Women Deliver, Girl Effect and the Government of Canada (Global Affairs Canada) announced a new research initiative Wednesday focused on engaging young people as researchers and advocates around sexual and reproductive health and rights.
The multi-country project will take place in India, Malawi and Rwanda and will engage youth as advisors, researchers and advocates. The initiative aims to generate insights that will shape the investment case for youth-friendly SRHR interventions—such as modern contraception or gender-based violence counseling. In addition, the results will equip young activists with the evidence needed to carry forward their own advocacy efforts.
“If we want youth policies and programs to work, and get bang for our investment buck, we need to involve youth all the way,” Katja Iversen, President/CEO of Women Deliver, said in a statement. “They are the experts on their own lives, and know what they need. They are the game-changers and the best spokespersons for their sexual and reproductive health and rights. Youth are the key to success, and we need to listen, learn, involve and take action accordingly.”
The project will rely on Girl Effect’s award-winning Technology Enabled Girl Ambassadors (TEGA) program—a mobile-based peer-to-peer research methodology where young women are trained to become fully qualified researchers within their communities.

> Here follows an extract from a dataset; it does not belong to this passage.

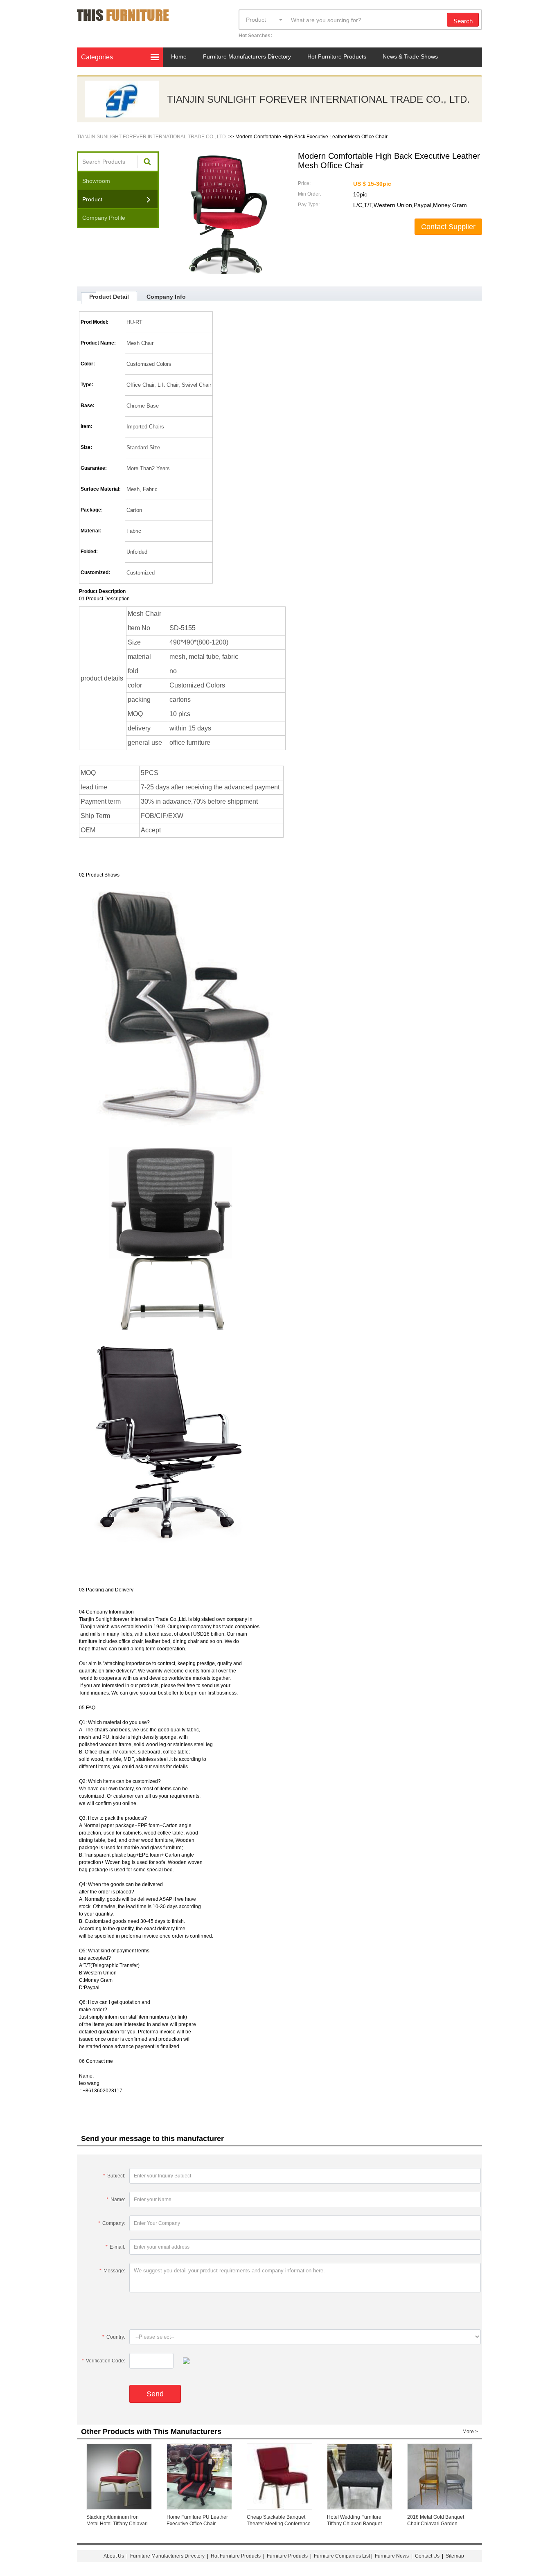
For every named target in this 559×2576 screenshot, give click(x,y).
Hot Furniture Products (336, 56)
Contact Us (428, 2556)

“Our sector needs accurate, fast and authentic data and insights about young people, and the unique challenges they face, in order to design, iterate and evaluate programs to ensure they’re as effective as possible,” Jessica Odede, CEO of Girl Effect, explained. “TEGA’s unique approach unlocks conversations that might otherwise be lost or not included when collecting data in traditional ways, and ensures even the hardest to reach voices are included. Better yet, the TEGA program is a form of employment and empowerment for our young researchers too.”
Multiple data and knowledge gaps remain regarding youth sexual and reproductive health. Young people are often not engaged in shaping health services due to systematic barriers and persistent marginalization, even though initiatives that engage them throughout have the potential to better address the needs of communities in a sustainable way.
New research, funded by Global Affairs Canada, will equip decision-makers with the information they need to create more inclusive health systems. Through consultations, young people will be shaping the primary research question, and TEGAs will collect the corresponding data. A Youth Advisory Board on research will also facilitate input from Women Deliver Young Leaders—outstanding young advocates for gender equality and the health and rights of girls and women—on the initiative.
“Applying meaningful youth engagement to the research process, including implementation and dissemination, shifts power to young people themselves,” said Sruthi Chandrasekaran, researcher at Ibis Reproductive Health and Women Deliver Young Leader, in a statement. “Our movement must honor and trust young people as experts of their own sexual and reproductive rights.”
The initial research findings will be shared at the 25th Anniversary of the International Conference for Population and Development in Nairobi, Kenya.
“This research will come at a critical time in the world’s effort to achieve the Sustainable Development Goals,” noted the Honorable Maryam Monsef, Canada’s Minister of International Development and Minister for Women and Gender Equality. “By meaningfully engaging young people in research, we are better equipped to respond to adolescents’ sexual and reproductive health needs—which in turn creates healthier, more prosperous societies.”
Working alongside Global Affairs Canada and Girl Effect, Women Deliver will share this research with key decision-makers and policymakers—advocating for not only youth-vetted improvements to health services, but the consistent engagement of youth in the development of future SRHR programs. The findings will also inform advocacy and accountability efforts from the community level to the national level, which could range from consultations with policymakers to developing guidelines that require youth input on programs intended to serve them.
Communities and governments stand to gain a healthier and more engaged generation of youth in the process.